:: REQUIREMENT ::
Review the material line by line. Identify and copy every line that contains the string "policy".
════════════════════
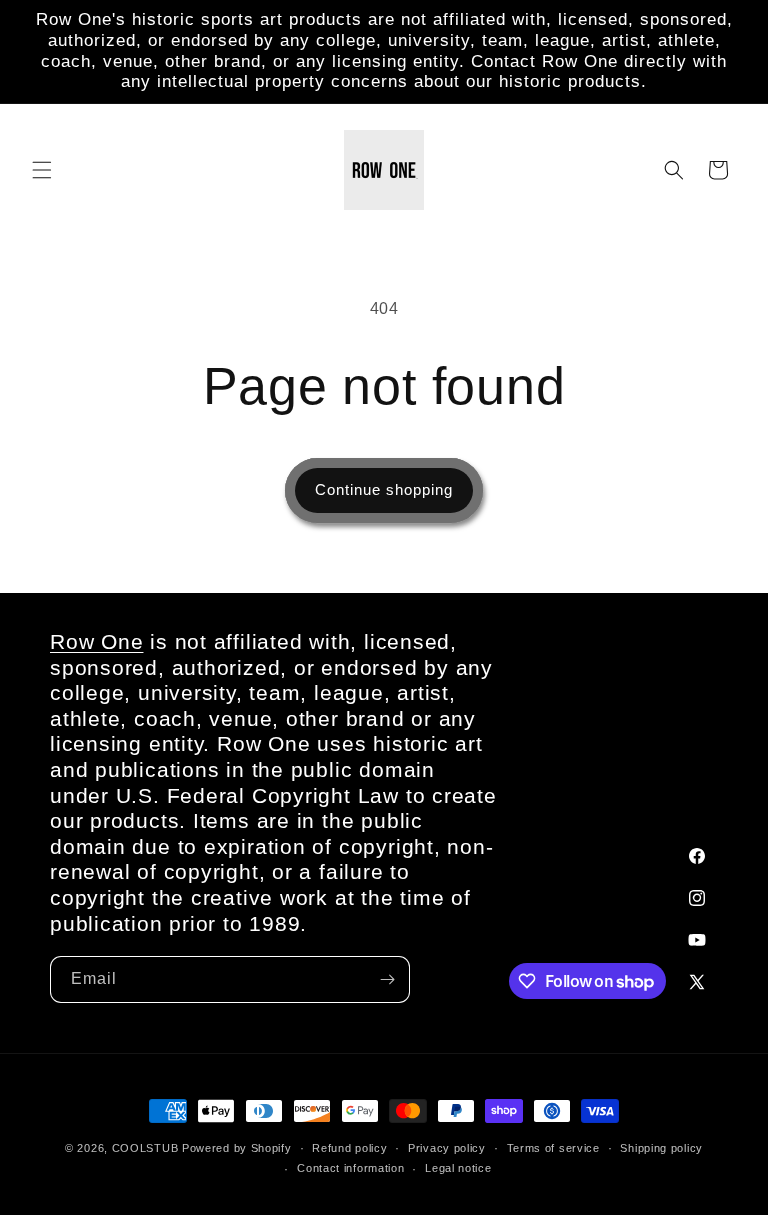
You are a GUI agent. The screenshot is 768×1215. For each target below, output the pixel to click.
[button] (42, 170)
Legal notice (458, 1168)
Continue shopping (384, 489)
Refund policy (349, 1148)
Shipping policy (661, 1148)
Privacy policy (447, 1148)
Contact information (350, 1168)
════════════════════
:: RESPONSE ::
Refund policy (349, 1148)
Shipping policy (661, 1148)
Privacy policy (447, 1148)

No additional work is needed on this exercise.